Au-delà de 6 mois sans dépôt de déclaration fiscale, des intérêts de retard de 0,20 % par mois s'appliquent, auxquels peuvent s'ajouter des majorations de 10 % à 40 % selon le degré de mauvaise foi constatée par l'administration fiscale.
Succession bloquée : que faire ?
Il arrive qu'une succession soit bloquée pendant plusieurs mois, voire plusieurs années. Les causes les plus fréquentes sont les conflits entre héritiers, un héritier introuvable ou décédé sans descendance connue, ou encore un testament contesté en justice.
Dans ces situations, plusieurs recours existent :
- Le partage judiciaire : si le dialogue est rompu, le tribunal judiciaire peut être saisi pour ordonner le partage des biens.
- La médiation successorale : une solution amiable et souvent plus rapide que la voie judiciaire.
- La licitation : procédure permettant de vendre un bien immobilier indivis aux enchères lorsque les héritiers ne s'accordent pas.
Dans tous les cas, l'accompagnement d'un notaire compétent est indispensable. N'hésitez pas à consulter un professionnel via Notaires.io pour obtenir un premier avis dès aujourd'hui.
Questions fréquentes
Combien de temps faut-il pour régler une succession simple ?
Une succession simple, sans bien immobilier ni conflit entre héritiers, se règle généralement en 4 à 6 mois. Ce délai inclut l'ouverture du dossier, la rédaction de l'acte de notoriété, l'inventaire du patrimoine et le dépôt de la déclaration fiscale. Une bonne organisation et des documents rapidement fournis permettent souvent de respecter ce calendrier.

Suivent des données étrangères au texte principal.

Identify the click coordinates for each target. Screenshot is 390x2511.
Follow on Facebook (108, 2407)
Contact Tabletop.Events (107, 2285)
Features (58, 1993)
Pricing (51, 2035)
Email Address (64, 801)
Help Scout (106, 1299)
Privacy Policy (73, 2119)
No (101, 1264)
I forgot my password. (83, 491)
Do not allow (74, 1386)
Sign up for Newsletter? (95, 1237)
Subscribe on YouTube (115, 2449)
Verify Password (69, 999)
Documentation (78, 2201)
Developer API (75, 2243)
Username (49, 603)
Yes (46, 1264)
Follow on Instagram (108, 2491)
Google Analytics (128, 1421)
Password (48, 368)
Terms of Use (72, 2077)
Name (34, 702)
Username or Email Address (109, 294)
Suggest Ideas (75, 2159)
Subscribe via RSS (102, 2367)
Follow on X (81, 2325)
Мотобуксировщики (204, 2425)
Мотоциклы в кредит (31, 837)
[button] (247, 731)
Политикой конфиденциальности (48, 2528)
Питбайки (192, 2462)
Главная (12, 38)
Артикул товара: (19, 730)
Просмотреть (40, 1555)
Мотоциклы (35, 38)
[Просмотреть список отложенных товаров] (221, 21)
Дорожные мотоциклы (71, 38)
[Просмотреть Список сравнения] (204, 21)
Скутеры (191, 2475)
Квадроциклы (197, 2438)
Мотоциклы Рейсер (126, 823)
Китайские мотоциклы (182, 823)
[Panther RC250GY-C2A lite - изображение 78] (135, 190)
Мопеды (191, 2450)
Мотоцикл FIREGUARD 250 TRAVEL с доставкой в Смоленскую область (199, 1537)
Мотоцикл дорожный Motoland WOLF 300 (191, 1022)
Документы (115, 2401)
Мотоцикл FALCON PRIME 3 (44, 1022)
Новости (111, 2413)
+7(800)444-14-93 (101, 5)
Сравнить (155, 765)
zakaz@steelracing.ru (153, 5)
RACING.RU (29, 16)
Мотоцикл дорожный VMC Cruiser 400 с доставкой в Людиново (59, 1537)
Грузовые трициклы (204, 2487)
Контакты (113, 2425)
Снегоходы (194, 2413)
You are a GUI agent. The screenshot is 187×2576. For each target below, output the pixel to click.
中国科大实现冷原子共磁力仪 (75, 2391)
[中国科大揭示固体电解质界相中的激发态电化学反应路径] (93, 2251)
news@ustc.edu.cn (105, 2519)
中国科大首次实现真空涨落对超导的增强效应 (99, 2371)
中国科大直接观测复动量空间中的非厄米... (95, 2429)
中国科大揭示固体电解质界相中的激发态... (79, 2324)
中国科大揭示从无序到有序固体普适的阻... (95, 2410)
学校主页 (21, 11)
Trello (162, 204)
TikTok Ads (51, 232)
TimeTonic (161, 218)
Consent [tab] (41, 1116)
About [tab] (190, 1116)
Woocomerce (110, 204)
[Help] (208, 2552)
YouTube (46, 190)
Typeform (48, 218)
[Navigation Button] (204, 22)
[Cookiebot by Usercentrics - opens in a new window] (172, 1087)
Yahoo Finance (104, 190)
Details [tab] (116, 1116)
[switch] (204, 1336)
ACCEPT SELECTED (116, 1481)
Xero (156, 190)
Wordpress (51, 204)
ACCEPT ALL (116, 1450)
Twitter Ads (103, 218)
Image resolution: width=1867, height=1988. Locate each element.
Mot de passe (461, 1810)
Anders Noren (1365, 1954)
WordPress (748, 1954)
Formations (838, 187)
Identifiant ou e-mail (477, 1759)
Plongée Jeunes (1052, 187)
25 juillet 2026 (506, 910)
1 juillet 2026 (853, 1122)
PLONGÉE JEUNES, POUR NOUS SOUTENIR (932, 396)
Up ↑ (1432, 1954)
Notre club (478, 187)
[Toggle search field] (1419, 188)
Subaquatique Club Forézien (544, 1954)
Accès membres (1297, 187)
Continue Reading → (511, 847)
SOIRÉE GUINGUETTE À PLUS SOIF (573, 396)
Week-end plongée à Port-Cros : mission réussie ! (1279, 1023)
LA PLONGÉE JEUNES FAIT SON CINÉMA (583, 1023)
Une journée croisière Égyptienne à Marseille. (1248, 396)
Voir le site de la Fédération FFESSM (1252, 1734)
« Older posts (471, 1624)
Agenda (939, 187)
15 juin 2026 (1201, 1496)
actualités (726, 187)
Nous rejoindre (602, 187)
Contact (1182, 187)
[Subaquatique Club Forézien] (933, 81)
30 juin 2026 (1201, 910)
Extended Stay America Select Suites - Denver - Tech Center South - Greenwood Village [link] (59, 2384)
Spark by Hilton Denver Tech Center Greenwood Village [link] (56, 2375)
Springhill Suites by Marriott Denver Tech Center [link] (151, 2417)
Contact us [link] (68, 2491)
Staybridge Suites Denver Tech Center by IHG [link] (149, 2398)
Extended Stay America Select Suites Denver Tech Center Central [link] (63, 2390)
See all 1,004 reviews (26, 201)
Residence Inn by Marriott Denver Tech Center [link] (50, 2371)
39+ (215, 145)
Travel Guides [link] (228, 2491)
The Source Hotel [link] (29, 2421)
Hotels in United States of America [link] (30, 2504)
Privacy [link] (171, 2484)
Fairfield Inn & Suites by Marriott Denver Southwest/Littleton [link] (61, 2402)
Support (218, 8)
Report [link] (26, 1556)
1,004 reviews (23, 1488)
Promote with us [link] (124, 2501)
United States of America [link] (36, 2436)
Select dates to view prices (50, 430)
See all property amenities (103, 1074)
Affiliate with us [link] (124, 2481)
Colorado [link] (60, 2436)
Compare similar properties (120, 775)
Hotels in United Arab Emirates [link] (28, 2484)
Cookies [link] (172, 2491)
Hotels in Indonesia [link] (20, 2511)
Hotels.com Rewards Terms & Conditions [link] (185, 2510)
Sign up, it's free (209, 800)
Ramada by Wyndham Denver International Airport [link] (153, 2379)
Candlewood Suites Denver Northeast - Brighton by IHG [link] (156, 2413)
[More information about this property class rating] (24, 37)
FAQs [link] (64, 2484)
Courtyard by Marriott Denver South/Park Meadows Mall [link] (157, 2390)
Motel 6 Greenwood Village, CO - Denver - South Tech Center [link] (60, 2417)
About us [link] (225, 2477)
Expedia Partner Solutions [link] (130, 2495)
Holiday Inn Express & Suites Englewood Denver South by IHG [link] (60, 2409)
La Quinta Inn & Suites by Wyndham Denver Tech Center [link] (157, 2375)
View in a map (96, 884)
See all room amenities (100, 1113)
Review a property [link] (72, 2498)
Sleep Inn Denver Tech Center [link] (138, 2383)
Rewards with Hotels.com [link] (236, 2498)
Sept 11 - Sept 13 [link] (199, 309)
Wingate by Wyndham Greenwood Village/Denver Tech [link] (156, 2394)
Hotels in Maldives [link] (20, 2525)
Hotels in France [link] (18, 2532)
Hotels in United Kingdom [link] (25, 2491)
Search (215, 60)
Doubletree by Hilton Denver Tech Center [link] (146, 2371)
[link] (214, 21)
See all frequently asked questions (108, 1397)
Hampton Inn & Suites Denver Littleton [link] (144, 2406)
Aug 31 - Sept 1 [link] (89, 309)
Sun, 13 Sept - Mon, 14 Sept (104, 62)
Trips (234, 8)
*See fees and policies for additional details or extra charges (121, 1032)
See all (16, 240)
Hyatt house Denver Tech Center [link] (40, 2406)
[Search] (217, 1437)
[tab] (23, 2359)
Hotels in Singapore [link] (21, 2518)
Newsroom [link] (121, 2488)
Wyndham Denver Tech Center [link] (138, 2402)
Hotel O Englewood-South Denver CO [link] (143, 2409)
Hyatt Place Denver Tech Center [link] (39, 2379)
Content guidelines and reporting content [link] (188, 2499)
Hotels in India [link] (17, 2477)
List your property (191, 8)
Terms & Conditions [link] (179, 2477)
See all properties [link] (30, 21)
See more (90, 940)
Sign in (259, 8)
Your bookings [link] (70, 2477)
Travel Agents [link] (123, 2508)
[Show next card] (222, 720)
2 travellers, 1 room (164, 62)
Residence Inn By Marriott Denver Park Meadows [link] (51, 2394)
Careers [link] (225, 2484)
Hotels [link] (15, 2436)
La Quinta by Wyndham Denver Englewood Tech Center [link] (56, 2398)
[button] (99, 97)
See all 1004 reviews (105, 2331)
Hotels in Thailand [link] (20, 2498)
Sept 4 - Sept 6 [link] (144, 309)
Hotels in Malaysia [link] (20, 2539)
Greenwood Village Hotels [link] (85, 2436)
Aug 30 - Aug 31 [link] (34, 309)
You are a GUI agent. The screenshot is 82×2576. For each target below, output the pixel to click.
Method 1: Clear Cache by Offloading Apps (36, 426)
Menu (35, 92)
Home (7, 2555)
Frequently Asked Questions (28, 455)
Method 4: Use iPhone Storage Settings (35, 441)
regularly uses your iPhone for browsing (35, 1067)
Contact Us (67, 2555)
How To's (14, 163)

Que se passe-t-il si la déclaration de succession n'est pas déposée dans les 6 mois ?
En cas de dépôt tardif de la déclaration de succession, l'administration fiscale applique des intérêts de retard de 0,20 % par mois, soit 2,4 % par an. Des majorations supplémentaires de 10 % à 40 % peuvent s'ajouter selon la situation. Il est donc crucial de respecter ce délai ou de contacter votre notaire rapidement pour anticiper d'éventuelles difficultés.
Peut-on débloquer les comptes bancaires du défunt avant la fin de la succession ?
Oui, partiellement. Dès que le notaire a établi l'acte de notoriété, les héritiers peuvent débloquer les comptes bancaires du défunt pour régler les frais funéraires (dans la limite de 5 000 €) et les frais urgents. Le déblocage complet des fonds intervient après le paiement des droits de succession et la signature de l'acte de partage.
Combien coûte le règlement d'une succession chez un notaire ?
Les honoraires du notaire pour une succession sont réglementés et calculés en pourcentage de l'actif successoral. Ils comprennent les émoluments fixes (acte de notoriété, déclaration de succession) et les émoluments proportionnels (entre 1,5 % et 5 % selon les tranches de valeur). Des débours (frais administratifs) et la TVA s'ajoutent. Le premier rendez-vous est offert sur Notaires.io.
Est-il possible de régler une succession sans notaire ?
Le recours à un notaire est obligatoire dès lors que la succession comprend un bien immobilier, si l'actif successoral dépasse 5 000 €, ou s'il existe un testament ou une donation entre époux. Dans les rares cas où la succession est très modeste et sans immobilier, les héritiers peuvent y procéder seuls, mais l'accompagnement notarial reste vivement recommandé.